What else do I need to know about riding and insuring a classic bike?
If your classic motorbike was first registered more than 40 years ago and there have been no ‘substantial changes’ made to the main components, you can benefit in two ways:
- You can apply to stop paying vehicle tax. This is also called putting your vehicle into the ‘historic tax class’.
- Your bike won’t need an MOT. However, it still needs to be kept in a roadworthy condition, otherwise you might be fined up to £2,500 and receive three penalty points for using a vehicle in a dangerous condition.

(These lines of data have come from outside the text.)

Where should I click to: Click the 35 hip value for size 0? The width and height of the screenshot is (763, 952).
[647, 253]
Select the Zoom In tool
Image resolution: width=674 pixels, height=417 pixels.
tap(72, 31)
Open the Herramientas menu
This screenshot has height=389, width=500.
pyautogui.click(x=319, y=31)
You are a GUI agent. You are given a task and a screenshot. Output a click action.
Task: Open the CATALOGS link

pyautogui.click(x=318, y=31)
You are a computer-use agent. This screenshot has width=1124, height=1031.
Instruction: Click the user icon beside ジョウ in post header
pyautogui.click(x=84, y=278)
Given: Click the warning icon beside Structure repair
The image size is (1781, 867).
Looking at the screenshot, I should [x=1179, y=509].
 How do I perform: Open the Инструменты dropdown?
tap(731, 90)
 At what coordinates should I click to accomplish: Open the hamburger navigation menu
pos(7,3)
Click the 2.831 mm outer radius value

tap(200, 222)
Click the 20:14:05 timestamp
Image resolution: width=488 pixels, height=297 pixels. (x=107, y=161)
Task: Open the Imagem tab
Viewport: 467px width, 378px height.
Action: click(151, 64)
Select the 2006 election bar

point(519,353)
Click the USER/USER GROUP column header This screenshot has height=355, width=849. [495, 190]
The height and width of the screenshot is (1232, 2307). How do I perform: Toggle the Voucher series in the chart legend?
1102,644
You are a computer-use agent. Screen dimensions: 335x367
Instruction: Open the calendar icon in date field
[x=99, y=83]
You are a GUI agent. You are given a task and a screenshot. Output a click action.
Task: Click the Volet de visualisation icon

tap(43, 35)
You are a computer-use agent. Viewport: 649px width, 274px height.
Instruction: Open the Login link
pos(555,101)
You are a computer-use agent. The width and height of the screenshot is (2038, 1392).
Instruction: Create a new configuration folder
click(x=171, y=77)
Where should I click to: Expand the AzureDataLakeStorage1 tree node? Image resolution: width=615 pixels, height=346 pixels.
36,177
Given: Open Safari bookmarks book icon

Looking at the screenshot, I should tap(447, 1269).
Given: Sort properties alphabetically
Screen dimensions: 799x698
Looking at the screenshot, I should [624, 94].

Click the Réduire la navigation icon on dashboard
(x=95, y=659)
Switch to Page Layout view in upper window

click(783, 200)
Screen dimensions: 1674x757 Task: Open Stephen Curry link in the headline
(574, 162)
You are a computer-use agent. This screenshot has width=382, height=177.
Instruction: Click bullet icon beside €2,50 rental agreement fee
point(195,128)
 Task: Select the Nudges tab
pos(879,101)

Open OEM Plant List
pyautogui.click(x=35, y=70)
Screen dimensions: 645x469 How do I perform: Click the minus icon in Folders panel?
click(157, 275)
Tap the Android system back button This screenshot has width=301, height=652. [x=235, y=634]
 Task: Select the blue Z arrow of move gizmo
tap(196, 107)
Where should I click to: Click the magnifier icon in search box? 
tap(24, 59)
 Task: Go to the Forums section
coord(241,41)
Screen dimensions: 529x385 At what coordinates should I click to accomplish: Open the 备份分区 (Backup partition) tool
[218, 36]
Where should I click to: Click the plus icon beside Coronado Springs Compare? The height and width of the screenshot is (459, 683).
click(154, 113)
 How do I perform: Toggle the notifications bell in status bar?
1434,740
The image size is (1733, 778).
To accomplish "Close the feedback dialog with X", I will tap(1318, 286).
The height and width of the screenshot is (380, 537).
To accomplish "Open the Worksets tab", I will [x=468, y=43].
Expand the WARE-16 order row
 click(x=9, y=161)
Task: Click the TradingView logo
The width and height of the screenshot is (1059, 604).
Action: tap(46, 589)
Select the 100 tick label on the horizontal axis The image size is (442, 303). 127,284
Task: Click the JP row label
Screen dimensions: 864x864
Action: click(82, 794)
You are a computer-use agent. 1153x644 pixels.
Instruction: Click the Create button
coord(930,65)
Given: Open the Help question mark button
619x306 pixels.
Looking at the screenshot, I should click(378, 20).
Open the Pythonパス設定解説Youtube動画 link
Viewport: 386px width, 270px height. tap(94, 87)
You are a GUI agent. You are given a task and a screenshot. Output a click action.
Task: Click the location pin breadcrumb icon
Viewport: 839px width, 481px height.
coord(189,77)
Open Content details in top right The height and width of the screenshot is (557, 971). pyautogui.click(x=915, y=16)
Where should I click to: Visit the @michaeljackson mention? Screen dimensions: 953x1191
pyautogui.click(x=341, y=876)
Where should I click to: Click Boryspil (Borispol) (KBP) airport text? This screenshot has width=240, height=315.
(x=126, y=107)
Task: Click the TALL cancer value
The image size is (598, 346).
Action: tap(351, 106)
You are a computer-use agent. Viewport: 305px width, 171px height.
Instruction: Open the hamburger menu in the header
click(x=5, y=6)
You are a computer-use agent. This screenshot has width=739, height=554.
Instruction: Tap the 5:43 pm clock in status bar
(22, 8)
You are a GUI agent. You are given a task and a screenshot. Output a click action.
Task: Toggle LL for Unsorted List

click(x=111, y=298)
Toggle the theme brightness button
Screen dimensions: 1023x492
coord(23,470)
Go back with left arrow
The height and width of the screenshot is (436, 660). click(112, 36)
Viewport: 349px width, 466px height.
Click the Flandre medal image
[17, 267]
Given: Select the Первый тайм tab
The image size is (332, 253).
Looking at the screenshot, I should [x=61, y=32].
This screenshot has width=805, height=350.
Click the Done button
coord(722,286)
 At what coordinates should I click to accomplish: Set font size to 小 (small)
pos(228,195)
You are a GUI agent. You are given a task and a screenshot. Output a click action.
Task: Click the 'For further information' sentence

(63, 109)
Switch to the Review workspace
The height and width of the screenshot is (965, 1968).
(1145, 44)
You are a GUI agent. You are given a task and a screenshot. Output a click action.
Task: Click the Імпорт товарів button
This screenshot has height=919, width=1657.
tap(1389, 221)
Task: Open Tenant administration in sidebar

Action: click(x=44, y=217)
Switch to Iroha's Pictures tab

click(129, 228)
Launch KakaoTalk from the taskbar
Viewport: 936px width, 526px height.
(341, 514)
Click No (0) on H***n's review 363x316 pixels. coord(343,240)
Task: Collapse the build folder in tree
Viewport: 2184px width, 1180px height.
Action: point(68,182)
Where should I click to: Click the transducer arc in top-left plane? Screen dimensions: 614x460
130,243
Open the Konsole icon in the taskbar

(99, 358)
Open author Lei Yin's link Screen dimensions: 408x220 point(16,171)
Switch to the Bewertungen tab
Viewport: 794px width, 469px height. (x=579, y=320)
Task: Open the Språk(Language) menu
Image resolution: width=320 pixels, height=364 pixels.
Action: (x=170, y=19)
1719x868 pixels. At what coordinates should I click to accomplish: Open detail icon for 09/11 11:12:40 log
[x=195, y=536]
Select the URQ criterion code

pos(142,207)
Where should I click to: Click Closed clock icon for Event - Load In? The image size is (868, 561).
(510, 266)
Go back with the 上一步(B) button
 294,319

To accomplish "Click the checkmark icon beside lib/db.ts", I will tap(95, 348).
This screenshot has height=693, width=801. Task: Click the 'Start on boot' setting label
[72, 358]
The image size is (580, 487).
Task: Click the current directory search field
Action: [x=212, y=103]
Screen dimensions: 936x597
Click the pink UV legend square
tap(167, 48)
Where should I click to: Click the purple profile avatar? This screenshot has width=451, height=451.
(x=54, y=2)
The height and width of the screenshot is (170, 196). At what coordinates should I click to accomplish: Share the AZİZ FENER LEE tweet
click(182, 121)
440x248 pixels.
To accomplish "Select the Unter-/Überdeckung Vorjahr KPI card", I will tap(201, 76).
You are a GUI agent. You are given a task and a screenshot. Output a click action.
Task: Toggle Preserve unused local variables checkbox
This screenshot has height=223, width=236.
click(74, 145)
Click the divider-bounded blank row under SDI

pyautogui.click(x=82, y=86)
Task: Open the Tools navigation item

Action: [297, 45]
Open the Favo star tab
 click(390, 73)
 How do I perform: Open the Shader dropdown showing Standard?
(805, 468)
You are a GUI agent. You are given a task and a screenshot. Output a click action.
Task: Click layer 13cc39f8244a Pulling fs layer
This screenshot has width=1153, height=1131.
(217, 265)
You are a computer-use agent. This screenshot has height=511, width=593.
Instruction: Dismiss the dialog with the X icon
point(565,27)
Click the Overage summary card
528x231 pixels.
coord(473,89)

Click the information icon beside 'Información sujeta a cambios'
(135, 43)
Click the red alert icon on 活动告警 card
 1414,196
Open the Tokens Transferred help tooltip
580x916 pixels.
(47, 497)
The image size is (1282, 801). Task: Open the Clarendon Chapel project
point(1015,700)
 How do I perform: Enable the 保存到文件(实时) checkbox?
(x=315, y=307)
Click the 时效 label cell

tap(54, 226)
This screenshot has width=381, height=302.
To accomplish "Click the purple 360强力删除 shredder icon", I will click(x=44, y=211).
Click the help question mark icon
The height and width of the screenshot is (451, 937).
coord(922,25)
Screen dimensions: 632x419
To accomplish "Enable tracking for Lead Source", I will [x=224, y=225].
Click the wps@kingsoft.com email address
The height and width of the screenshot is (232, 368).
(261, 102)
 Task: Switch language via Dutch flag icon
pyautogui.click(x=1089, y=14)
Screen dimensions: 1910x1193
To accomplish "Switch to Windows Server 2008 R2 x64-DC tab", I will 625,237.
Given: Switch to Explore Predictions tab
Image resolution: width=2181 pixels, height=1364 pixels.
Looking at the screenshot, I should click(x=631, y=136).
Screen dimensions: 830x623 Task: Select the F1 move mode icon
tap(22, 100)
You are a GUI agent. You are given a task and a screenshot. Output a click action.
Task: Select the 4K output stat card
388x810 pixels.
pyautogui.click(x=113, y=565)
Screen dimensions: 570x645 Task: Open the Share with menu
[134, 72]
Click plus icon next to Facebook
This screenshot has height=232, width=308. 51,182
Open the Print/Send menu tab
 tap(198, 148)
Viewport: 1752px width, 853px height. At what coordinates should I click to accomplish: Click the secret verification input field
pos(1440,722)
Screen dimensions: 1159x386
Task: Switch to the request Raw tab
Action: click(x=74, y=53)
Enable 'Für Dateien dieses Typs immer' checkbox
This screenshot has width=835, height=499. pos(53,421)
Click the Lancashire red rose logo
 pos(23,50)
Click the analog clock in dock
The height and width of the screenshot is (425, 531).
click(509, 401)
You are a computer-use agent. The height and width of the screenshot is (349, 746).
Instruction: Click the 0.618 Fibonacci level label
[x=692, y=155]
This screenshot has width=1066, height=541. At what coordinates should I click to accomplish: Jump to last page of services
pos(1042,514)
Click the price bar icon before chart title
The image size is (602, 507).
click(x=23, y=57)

What is a laid-up storage policy?
Many bikers have times of the year when their bike isn’t being used, such as winter when conditions can be too bleak to ride. A laid-up storage policy can reduce your insurance costs as it provides you with just fire and theft cover while your motorcycle is being stored. This means you’re only paying for the level of cover you need while your bike is in storage.
Do I need to get an MOT for my classic motorcycle?
Once your classic motorbike celebrates its 40th birthday, it’ll be eligible for MOT exemption. If your classic bike is less than 40 years old, it’ll need an MOT each year like any other bike.
However, just because bikes older than 40 can be exempt from getting their MOT certificate each year, you still need to keep it in a roadworthy state.
From the Motor team
“The value of classic bikes varies hugely, so setting an agreed value for your bike at the start of an insurance policy will ensure you’ve covered it for everything it’s worth. But you’ll have to talk to the insurance provider directly about this possibility.”